Le faccio come ultima, una domanda su Gesù. Perché secondo lei perché moltissime parabole di Gesù sono a contenuto agricolo? Perché parla così tanto di pastori e di pescatori?
Perché noi siamo vivi grazie al cibo. Io ho dedicato la vita a questo. Il cibo è energia per la vita. Il cibo è relazione. Il cibo è amore. Questo è nella natura delle cose. Noi, quando nasciamo, non vediamo, non ascoltiamo, ma d’istinto, con le labbra cerchiamo il seno. Io trovo questo di una forza incredibile. Slow Food ha dedicato una vita a questo. Ha dovuto anche mettere dei paletti alla moda, tremenda, di fare dell’alimentazione uno show. Perché al dunque è la differenza tra la parola e l’esempio, che è il motivo per cui noi possiamo credere alla forza dei poveri.
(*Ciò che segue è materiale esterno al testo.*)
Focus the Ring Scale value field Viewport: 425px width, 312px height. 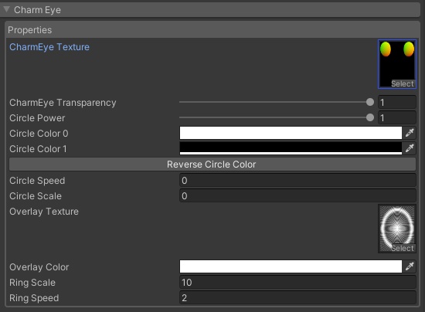[x=298, y=283]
Un cuoco, un contadino, devono essere leader nell’esempio, non nella parola. La potenza dell’esempio. L’esempio è potente. Se non fosse per la forza dell’esempio dire che gli ultimi saranno i primi è solo uno slogan, belle parole: invece, grazie alla tremenda forza dell’esempio, noi dobbiamo riconoscere che gli ultimi – cioè i poveri, le donne, i giovani – hanno dalla loro, la potenza dell’esempio. Ed è quello che spiazza i parolai. Perché l’esempio trascina.